• _Record excerpts_
++++++++++++++++++++

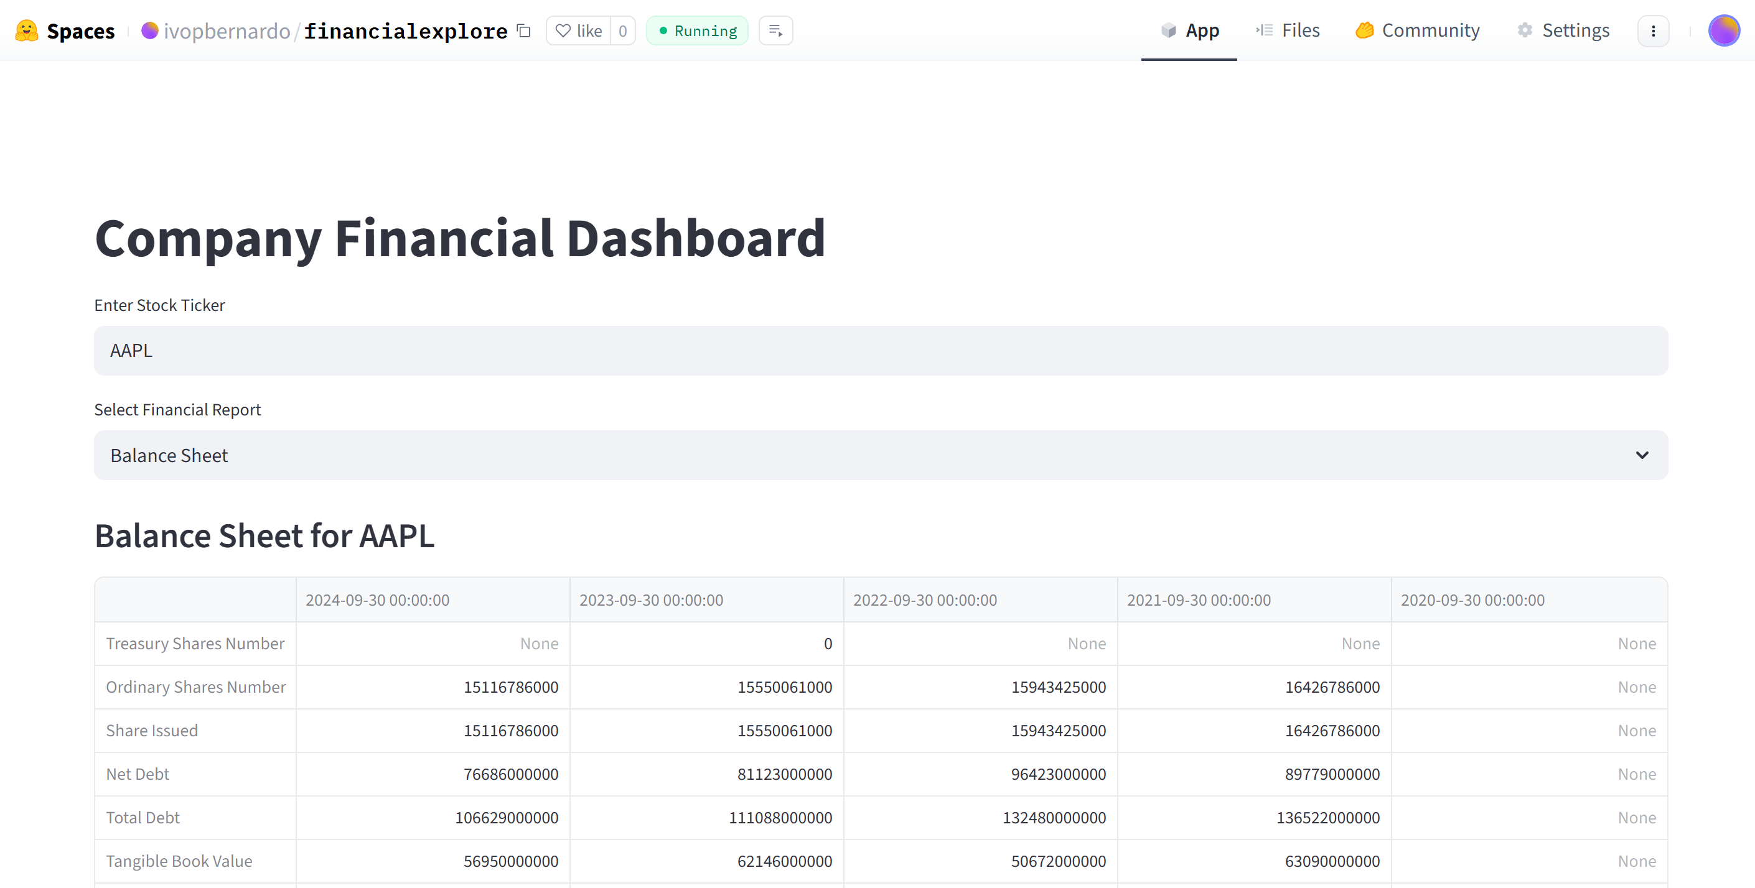1755x888 pixels.
Task: Click the Enter Stock Ticker input field
Action: (x=880, y=351)
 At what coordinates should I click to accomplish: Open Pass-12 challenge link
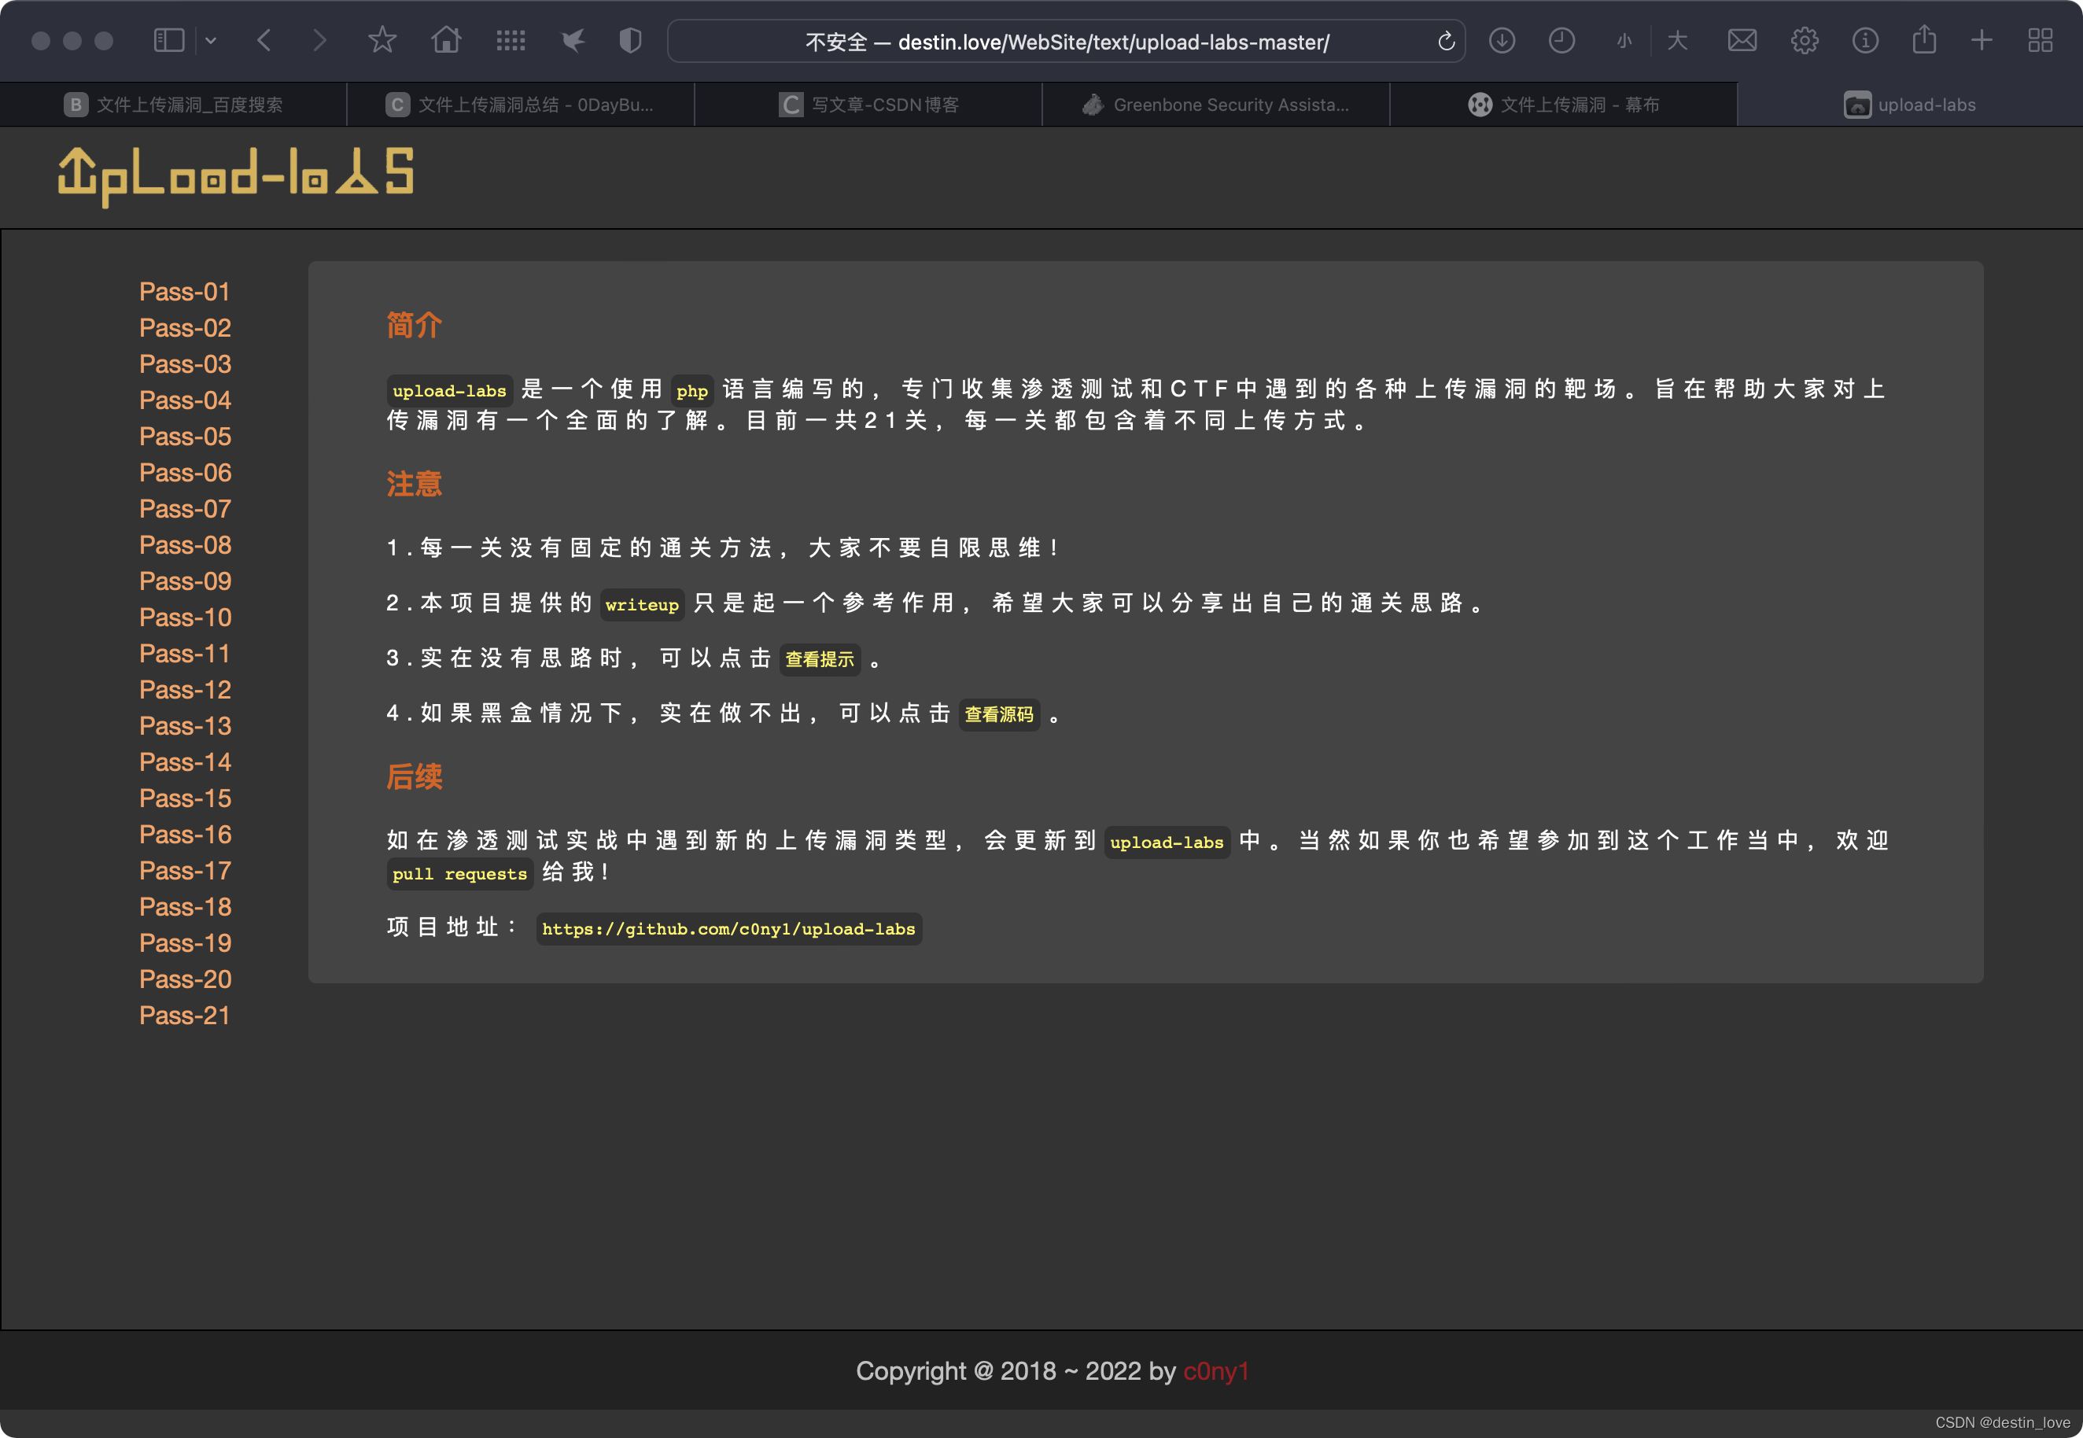pos(185,690)
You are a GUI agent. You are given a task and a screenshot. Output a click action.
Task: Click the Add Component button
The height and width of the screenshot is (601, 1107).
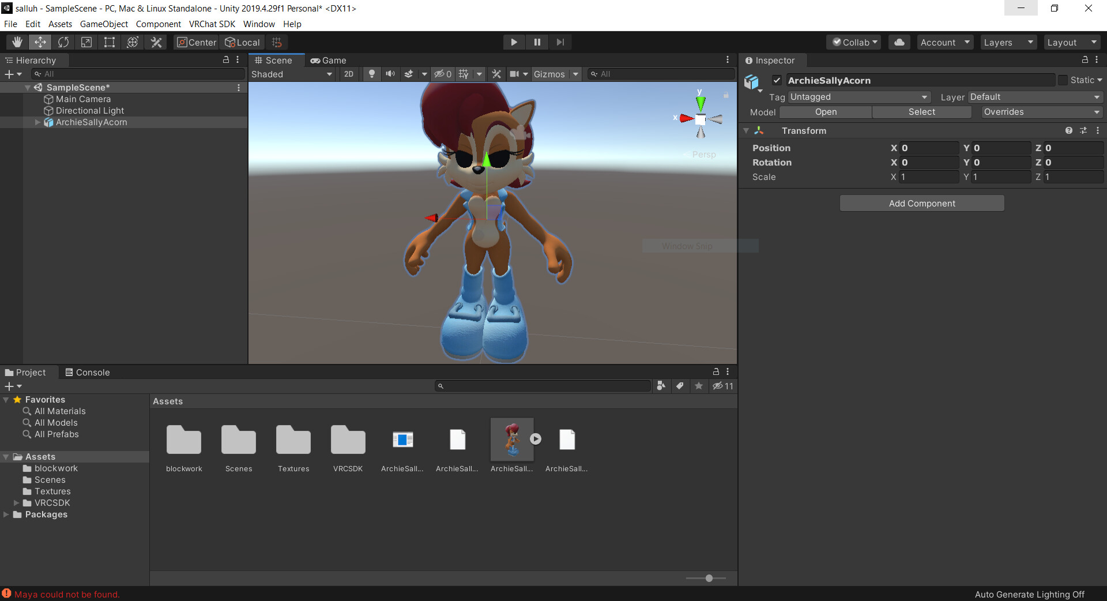921,203
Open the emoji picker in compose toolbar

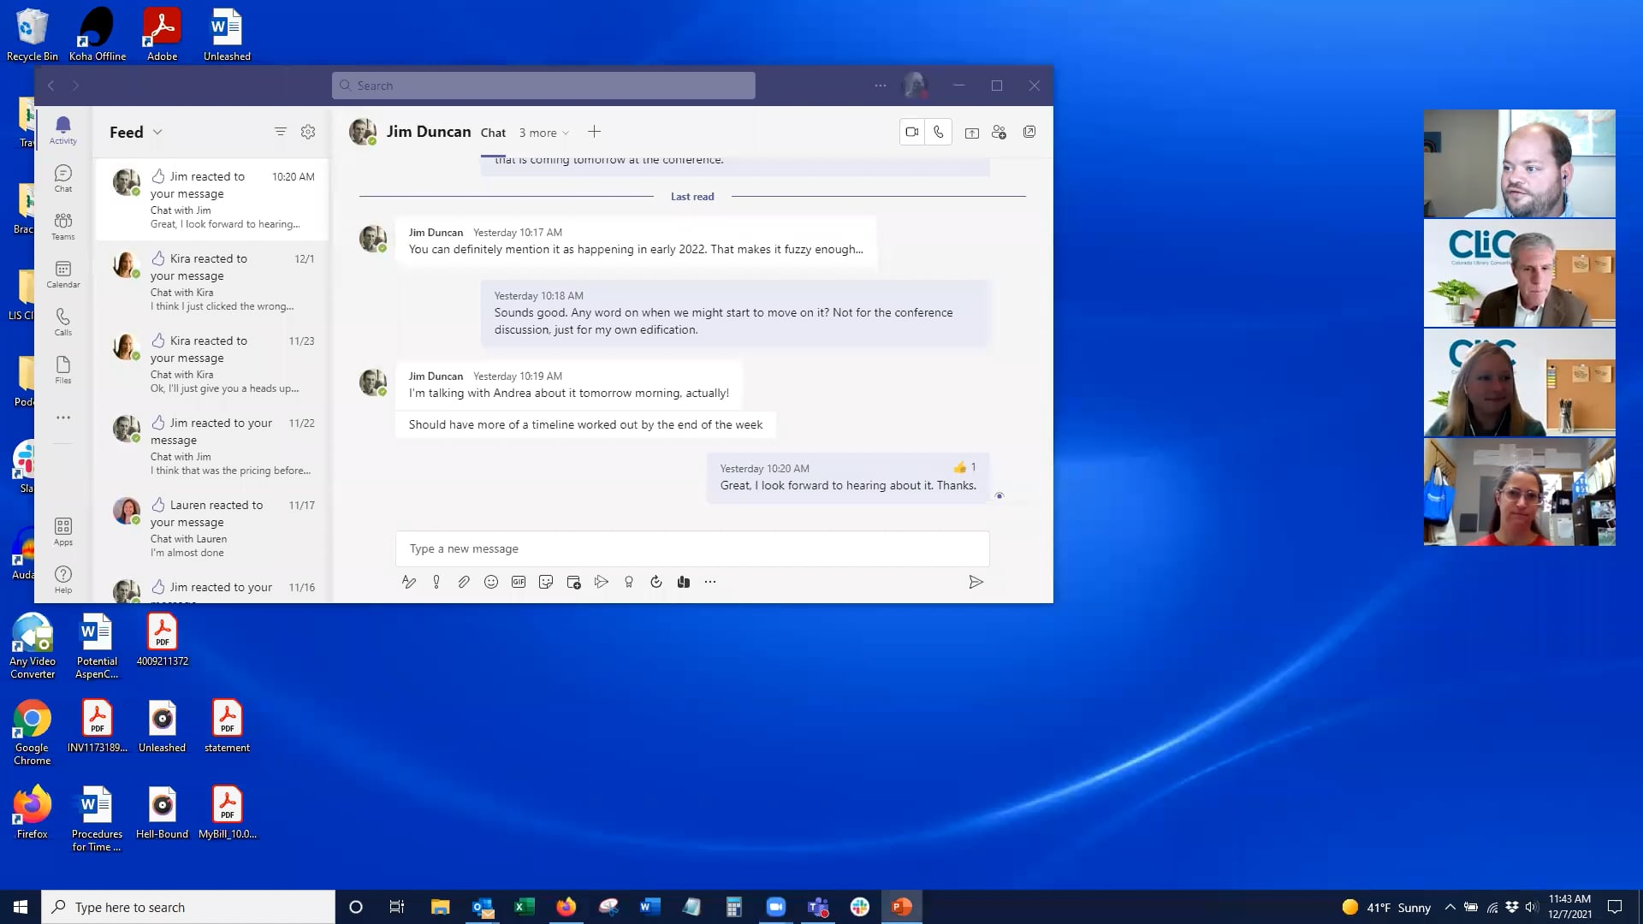point(491,583)
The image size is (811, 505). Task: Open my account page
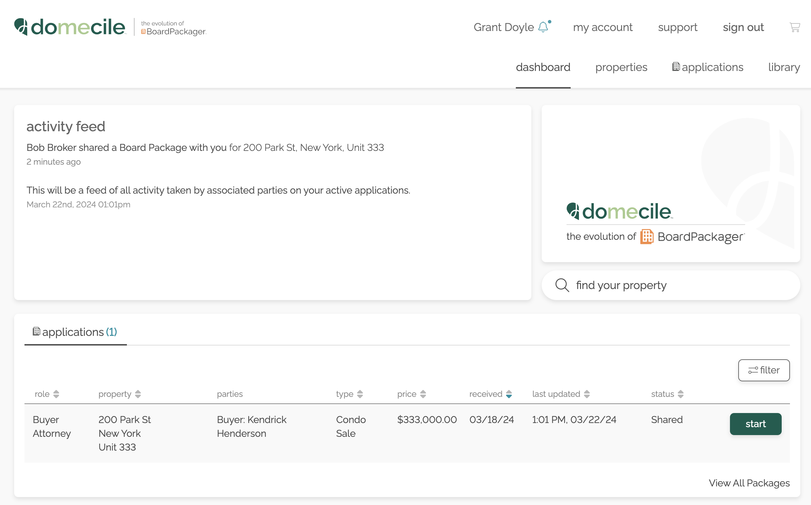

++++++++++++++++++++

• _Your goal_
In the listing above, find the line containing "At what coordinates". Output it and every line after it up to and including the line containing "Task: Click the Add Component button", exactly, but skip the pictures.

• _Your response_
 At what coordinates should I click to accomplish: Open Pass-12 challenge link
pos(185,690)
You are a GUI agent. You are given a task and a screenshot. Output a click action.
Task: Click the Add Component button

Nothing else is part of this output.